Tyson Nam's stunning knockout of Bellator champ Eduardo Dantas has drawn interest from major promotions, according to his trainer.
But that interest could drag Nam into a legal fight – with Bellator Fighting Championships.
"I think it sucks that we have a situation where it's not really about anything other than controlling the public relations image of an organization that was damaged because of their own negligence," trainer Phil Claud told MMAjunkie.com (www.mmajunkie.com).
According to Claud, Bellator thought Nam would lose a fight with Dantas at a benefit for Brazil's special police force this past Saturday in Rio de Janeiro. When he instead knocked the Bellator champ out in the first round, the promotion moved in to protect its losses.
"There's no way they sent Tyson to fight up in Brazil … if they thought he was of value to their organization," Claud said. "Now he wins that fight, and now they're saying, 'We want you to play our game, or we're not going to help advance your career.'"
Nam, as it turns out, was a Bellator fighter long before he KOd Dantas. At issue is whether he still is.
"People just need to put a little bit of human morale back into their life to let bygones be bygones," Nam said. "I was pretty much a sacrificial lamb going up to Rio. After that happened, people want to take ownership of something they don't really even have."

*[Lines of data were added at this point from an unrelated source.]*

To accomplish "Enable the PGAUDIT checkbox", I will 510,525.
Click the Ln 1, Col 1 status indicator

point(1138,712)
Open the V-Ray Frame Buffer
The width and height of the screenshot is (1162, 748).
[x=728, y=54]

Claud, who works with Nam at Portland, Ore.'s Sports Lab, said Bellator signed his fighter in March as short-notice replacement in the promotion's season 6 tournament and pulled the fighter when original participant Rodrigo Lima was instead able to compete. Bellator then promised Nam a spot in the season 7 tournament, according to Claud, but in June sent an email informing the fighter's reps that the competition had been canceled and he was released from his contract.
Now, the trainer said Bellator is threatening to sue as Nam fields offers from competing promotions. Bellator has offered Nam a spot in the promotion's next tournament, which is expected to take place in spring of 2013, but Claud is against signing onto another competition after two promised slots fell through.

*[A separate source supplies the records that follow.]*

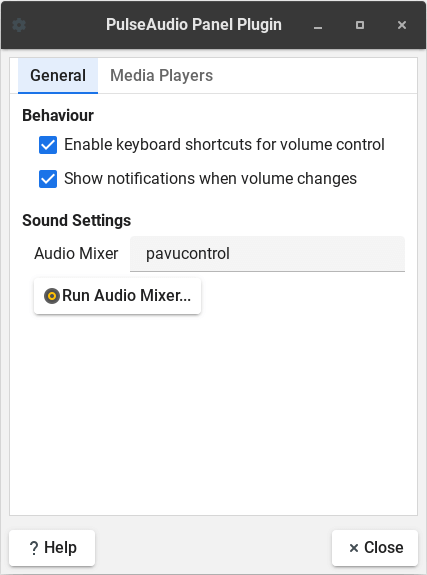Click the speaker icon on Run Audio Mixer
427x575 pixels.
(52, 296)
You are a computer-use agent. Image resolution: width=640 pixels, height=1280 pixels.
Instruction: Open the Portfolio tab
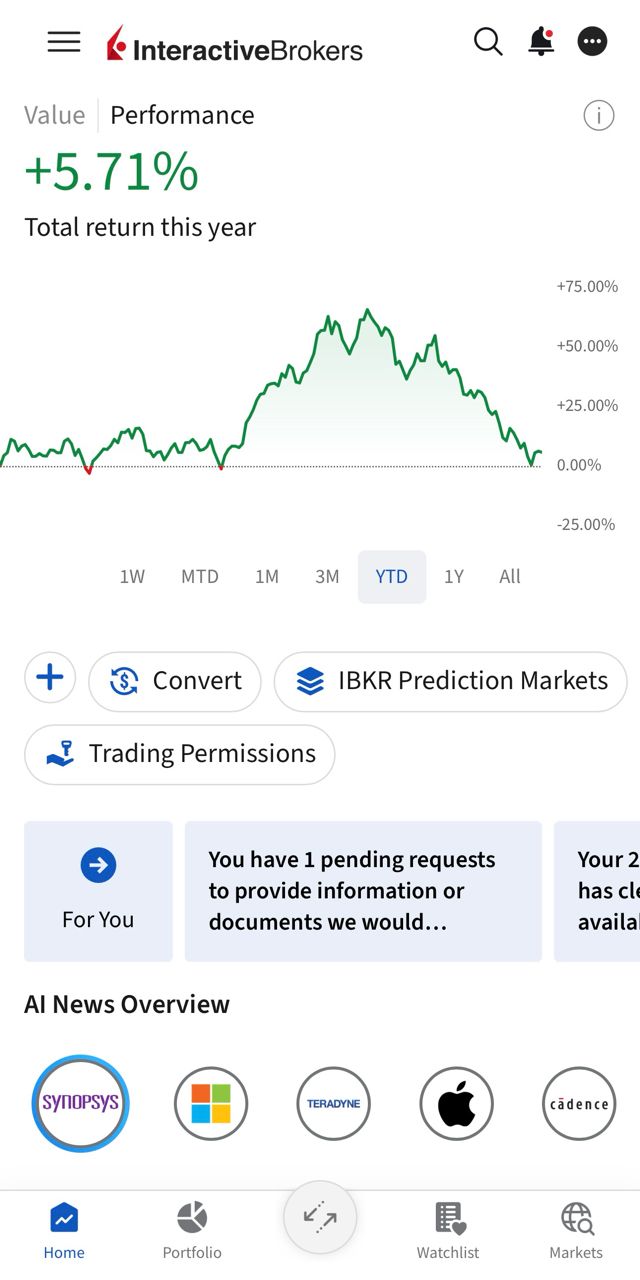192,1231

And he said Bellator won't guarantee Nam regular fights on a standard multi-bout agreement, which would see him fight individual opponents at events.
"Bellator is basically saying that they want to sit on Tyson," Claud said. "They want him to go into the tournament, which would not be matching the other fight agreements. We don't want to go into the tournament. This is the third tournament that's been promised to Tyson. Basically, they were saying if you don't (sign the tournament contract), we'll give you an individual fight deal sitting on [him] for a year."
The dispute stems from a clause in Nam's contract that gives Bellator matching rights on offers from other promotions 18 months after its expiration. Now that the fighter is a hot commodity, Claud said, it gives Bellator undue leverage in controlling the fighter's future.
"The issue with Bellator is that they had no idea who they had," he said. "They hadn't seen him fight in a year. They knew he was a solid kid that wasn't going to embarrass them and be a total can, but they had no idea what this kid has been doing for the last year. That's my opinion."
Bellator officials declined comment on this story. During a media day this week, Bellator CEO Bjorn Rebney did say the practice of allowing champions to fight in outside organizations is being phased out as the promotion nears its crossover to Spike TV.
"We're going to have so many more tournaments per season that the necessity of having guys fight outside the organization won't be there anymore," he said.
Claud said some of the promotions interested in Nam have vowed to challenge any legal action against the fighter if he signs a new contract. But at the moment, Nam and Bellator apparently are at a standstill.
"A couple organizations are very interested and saying, 'Sign with us, and let Bellator make a legal move,'" Claud said. "We've asked very nicely and professionally for Bellator to do the right thing and let Tyson move on with his career.
"We're not necessarily opposed to fighting in Bellator, but we want to make sure that he has the ability to advance his career and make the best of his opportunity."
The trainer said the situation could have been avoided if Bellator had simply put Nam to work.
"If they would have fought us in the tournament, we'd have no problems. But they didn't. You can't sign a guy in April and not fight him for a year and expect him to pay his rent and keep motivated in this sport.
"The real issue here is, we have no problem with Bellator. We have a problem with the contract no enabling Tyson to grow in the sport. We want another big fight. We want to prove that wasn't a lucky shot. We want to prove that Tyson is a world-class fighter."